The School Law Blog

Covers news and analysis on legal developments affecting schools, educators, and parents.

Mark Walsh has been covering legal issues in education for more than 15 years for Education Week. He writes about school-related cases in the U.S. Supreme Court and in lower courts.

May 6, 2008

Tuesday Roundup: IDEA Experts, Indiana Finance, and Nebraska Consolidations

It's been a little quiet on the school law front the last couple of days, but here are a few tidbits:

IDEA Expert Witnesses: Over at her On Special Education blog, my Education Week colleague Christina A. Samuels has this report on the IDEA Fairness Restoration Act, a bill introduced in Congress that is designed to reverse the U.S. Supreme Court's ruling in Arlington Central School District v. Murphy. The bill would amend the Individuals with Disabilities Education Act to allow the prevailing party in an IDEA suit to recover the costs of expert witnesses.

Indiana School Finance: Over at the Edjurist Accord, Justin Bathon reports on a ruling by an Indiana state appellate court that will permit a challenge to the state's funding system to go forward. The court's ruling is here.

Nebraska School Consolidation: What happens when a state passes a law requiring the consolidation of certain school districts, and a ballot initiative later passes that repeals the law, but not before a state committee carries out the first phase of the consolidations? As you might guess, litigation ensues. A decision last week by the U.S. Court of Appeals for the 8th Circuit, in St. Louis, concludes that voters who challenged that first round of consolidations on various grounds don't have a case.

McCain on the Challenge to the Pledge of Allegiance in Schools

Sen. John McCain of Arizona, the presumptive Republican presidential nominee, gave a speech today at Wake Forest University designed to outline his judicial views in which he cited a famous legal challenge to the recitation of the Pledge of Allegiance in schools.

The campaign put out this press release, as well as the text of his remarks. He says that if given the opportunity, he will appoint U.S. Supreme Court justices in the mold of Chief Justice John G. Roberts Jr. and Justice Samuel A. Alito Jr.

McCain cited cases in which he thinks courts have run amok by imposing the judges' personal philosophies, or have failed to properly apply the U.S. Constitution. The only school case in that litany involved the challenge a few years ago to the words "under God" in the Pledge of Allegiance pressed by California atheist Michael Newdow. (Although McCain didn't cite him by name:)

Then there was the case of the man in California who filed a suit against the entire United States Congress, which I guess made me a defendant too. This man insisted that the words "Under God" in the Pledge of Allegiance violated his rights under the establishment clause of the First Amendment. The Ninth Circuit court agreed, as it usually does when litigious people seek to rid our country of any trace of religious devotion. With an air of finality, the court declared that any further references to the Almighty in our Pledge were -- and I quote -- "impermissible." And it was so ordered -- generations of pious, unoffending custom supposedly overturned by one decree out of a courtroom in San Francisco. And now it turns out the same litigant is back for more in the Ninth Circuit, this time demanding that the words "In God We Trust" be forever removed from our currency. I have a feeling this fellow will get wind of my remarks today -- and we're all in for trouble when he hears that we met in a chapel.

At least according to the prepared text, McCain didn't mention that the Supreme Court threw out the ruling by the U.S. Court of Appeals for the 9th Circuit against the inclusion of "under God" in the Pledge. The high court, in Elk Grove Unified School District v. Newdow, held that Newdow lacked standing to bring the challenge on behalf of his daughter. Education Week reported on that decision here.

• **WHAT TO DO**
(a) Return, from the school law blog post, the stretch from "Sen. John McCain" through "Allegiance in schools." with its wording unchanged.
(b) Name every U.S. state mentioned in the school law blog post.

• **RECORDS SHOWN**
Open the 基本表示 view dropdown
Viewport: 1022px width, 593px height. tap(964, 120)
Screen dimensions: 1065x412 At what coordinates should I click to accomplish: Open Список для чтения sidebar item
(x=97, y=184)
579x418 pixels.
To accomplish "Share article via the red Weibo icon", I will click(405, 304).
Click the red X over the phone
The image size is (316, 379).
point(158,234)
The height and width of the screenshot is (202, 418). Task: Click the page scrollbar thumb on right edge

• **ANSWERS FOR THE TASKS**
(a)
Sen. John McCain of Arizona, the presumptive Republican presidential nominee, gave a speech today at Wake Forest University designed to outline his judicial views in which he cited a famous legal challenge to the recitation of the Pledge of Allegiance in schools.

(b) Indiana, Nebraska, Arizona, California